11. Considering the relationship between CAS and EAS:

a) EAS may be lower or greater than CAS, depending on pressure altitude.
b) EAS is always greater than or equal to CAS.
c) EAS is always lower than or equal to CAS.
d) EAS may be lower or greater than CAS, depending on density altitude.

12. Given: Zp = pressure altitude Zd = density altitude CAS can be obtained from the following data:

a) EAS and Zd.
b) TAS and Zd.
c) TAS and Zp.
d) EAS and Zp.

13. If an aircraft maintaining a constant CAS and flight level is flying from a cold air mass into warmer air:

a) TAS decreases.
b) Mach number decreases.
c) TAS increases.
d) Mach number increases.

14. If OAT increases whilst maintaining a constant CAS and flight level:

a) TAS decreases.
b) Mach number remains constant.
c) Mach number decreases.
d) TAS remains constant.

15. If OAT decreases whilst maintaining a constant CAS and flight level:

a) TAS increases.
b) TAS remains constant.
c) Mach number increases.
d) Mach number remains constant.

16. If an aircraft maintaining a constant CAS and flight level is flying from a warm air mass into colder air:

a) Mach number decreases.
b) TAS increases.
c) TAS decreases.
d) Mach number increases.

17. In the absence of position and instrument errors, CAS is equal to:

a) IAS and EAS.
b) IAS.
c) TAS.
d) EAS.

18. In the absence of position and instrument errors:

a) CAS = EAS.
b) IAS = CAS.
c) CAS = TAS.
d) IAS = EAS.

19. The vertical command bar of a flight director:
1 - repeats the position information given by the EHSI
2 - repeats the position information given by the VOR
3 - gives information about the direction and the amplitude of the corrections to be applied on the bank of the aircraft
The combination regrouping all the correct statements is:

a) 2, 3.
b) 1, 3.
c) 1, 2, 3.
d) 3.

20. The vertical command bar of a flight director:

a) gives information about the direction and the amplitude of the corrections to be applied on the control commands.
b) repeats the position information given by the VOR.
c) gives information only about the direction of the corrections to be applied on the bank of the aircraft.
d) repeats the position information given by the EHSI.

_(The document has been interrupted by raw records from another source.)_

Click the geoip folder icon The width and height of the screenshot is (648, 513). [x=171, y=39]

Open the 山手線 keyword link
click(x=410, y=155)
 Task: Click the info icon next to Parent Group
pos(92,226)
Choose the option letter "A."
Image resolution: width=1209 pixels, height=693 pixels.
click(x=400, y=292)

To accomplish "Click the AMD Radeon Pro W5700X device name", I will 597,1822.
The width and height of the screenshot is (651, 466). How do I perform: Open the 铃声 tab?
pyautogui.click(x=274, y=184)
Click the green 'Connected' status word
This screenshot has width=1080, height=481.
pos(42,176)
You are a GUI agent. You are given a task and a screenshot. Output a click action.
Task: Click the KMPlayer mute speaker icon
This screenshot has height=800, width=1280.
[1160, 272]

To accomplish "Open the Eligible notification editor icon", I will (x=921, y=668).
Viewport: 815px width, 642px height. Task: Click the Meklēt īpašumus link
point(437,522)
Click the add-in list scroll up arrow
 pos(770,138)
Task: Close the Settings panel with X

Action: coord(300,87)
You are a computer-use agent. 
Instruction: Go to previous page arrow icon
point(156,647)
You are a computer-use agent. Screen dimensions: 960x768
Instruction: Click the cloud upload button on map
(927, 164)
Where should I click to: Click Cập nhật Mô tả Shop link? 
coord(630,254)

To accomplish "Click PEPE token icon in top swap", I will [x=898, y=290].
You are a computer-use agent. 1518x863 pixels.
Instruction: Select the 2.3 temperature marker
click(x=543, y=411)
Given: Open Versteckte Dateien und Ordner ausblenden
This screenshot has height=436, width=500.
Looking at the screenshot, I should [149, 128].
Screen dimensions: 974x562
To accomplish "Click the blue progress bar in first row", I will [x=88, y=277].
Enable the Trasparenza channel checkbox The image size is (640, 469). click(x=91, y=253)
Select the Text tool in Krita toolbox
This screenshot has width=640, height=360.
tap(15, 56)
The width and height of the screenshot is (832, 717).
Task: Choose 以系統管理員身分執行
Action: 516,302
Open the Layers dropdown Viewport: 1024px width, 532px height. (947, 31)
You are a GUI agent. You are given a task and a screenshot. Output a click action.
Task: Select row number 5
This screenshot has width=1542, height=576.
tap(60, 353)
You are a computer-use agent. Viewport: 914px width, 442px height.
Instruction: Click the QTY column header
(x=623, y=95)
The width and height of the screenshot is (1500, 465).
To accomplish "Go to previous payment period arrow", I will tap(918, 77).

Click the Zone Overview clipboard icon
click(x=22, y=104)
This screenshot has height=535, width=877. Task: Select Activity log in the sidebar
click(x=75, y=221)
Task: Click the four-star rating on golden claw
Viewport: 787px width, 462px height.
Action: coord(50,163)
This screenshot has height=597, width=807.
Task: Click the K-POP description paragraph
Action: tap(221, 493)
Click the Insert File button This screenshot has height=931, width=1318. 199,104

21. The vertical command bar of a flight director:
1 - repeats the position information given by the ILS in the horizontal plane
2 - repeats the position information given by the ILS in the vertical plane
3 - gives information about the direction and the amplitude of the corrections to be applied on the bank of the aircraft
The combination regrouping all the correct statements is:

a) 2, 3.
b) 3.
c) 1, 3.
d) 1.

22. The vertical command bar of a flight director:

a) repeats the position information given by the ILS in the horizontal plane.
b) gives information about the direction and the amplitude of the corrections to be applied on the control commands.
c) gives information only about the direction of the corrections to be applied on the bank of the aircraft.
d) repeats the position information given by the ILS in the vertical plane.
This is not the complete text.